Asymptomatic yellow papule on the left posteriorlateral tongue. (from Color Atlas of Oral and Maxillofacial Diseases)
Small yellow nodule in the tonsillar fossa. (from Color Atlas of Oral and Maxillofacial Diseases)
The oral lymphoepithelial cyst is an uncommon keratin-filled cyst that develops within tonsillar or accessory oral lymphoid tissue. Normal tonsillar tissue is situated immediately beneath the mucosal surface. The surface epithelium typically demonstrates invaginations into the underlying lymphoid tissue, known as tonsillar crypts. An epithelium-lined crypt may fill with keratinaceous debris and form a small keratinfilled cyst that becomes pinched off from the mucosal surface. However, it also has been theorized that some oral lymphoepithelial cysts could arise from excretory salivary gland ducts that either are entrapped within tonsillar tissue or induce an adjacent lymphoid reaction.
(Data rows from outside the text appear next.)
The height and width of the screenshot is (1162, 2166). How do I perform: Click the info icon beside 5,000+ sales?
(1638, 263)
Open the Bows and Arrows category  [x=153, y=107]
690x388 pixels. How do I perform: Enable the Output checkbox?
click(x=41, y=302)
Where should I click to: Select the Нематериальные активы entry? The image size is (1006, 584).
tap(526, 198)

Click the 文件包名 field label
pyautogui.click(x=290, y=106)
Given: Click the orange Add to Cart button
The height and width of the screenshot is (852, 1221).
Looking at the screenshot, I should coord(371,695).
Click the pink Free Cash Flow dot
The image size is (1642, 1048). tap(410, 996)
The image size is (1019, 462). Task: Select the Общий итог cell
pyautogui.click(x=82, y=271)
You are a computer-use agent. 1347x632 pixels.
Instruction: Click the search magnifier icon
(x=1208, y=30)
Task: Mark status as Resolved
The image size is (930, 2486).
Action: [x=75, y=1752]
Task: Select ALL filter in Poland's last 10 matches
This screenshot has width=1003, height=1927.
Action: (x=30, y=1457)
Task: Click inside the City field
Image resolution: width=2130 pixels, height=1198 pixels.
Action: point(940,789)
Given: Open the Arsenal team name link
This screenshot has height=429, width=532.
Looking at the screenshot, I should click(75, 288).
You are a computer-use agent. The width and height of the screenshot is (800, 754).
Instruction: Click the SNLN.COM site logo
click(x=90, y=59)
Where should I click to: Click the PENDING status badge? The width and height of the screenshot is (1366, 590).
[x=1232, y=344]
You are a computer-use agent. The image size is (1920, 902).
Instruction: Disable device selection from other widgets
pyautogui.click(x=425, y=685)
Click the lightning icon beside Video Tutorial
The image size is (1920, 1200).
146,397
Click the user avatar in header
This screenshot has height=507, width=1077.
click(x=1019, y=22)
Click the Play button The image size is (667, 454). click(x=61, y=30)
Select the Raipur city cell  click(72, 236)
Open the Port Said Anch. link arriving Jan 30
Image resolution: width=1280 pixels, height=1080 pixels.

Oral lymphoepithelial cysts can occur at any age, but they are diagnosed most frequently in young adults. The lesion appears as a small, white or yellow, pearl-like nodule that is usually less than 1 cm in diameter. Oral lymphoepithelial cysts develop most often in the palatine tonsil or lingual tonsil, although some examples occur in the floor of the mouth in association with accessory lymphoid aggregates. The lesion often is discovered as an asymptomatic incidental finding.
Many oral lymphoepithelial cysts can be diagnosed on a clinical basis with reasonable certainty and may not require biopsy. However, if the diagnosis is uncertain, then conservative excisional biopsy can be performed, and the lesion should not recur.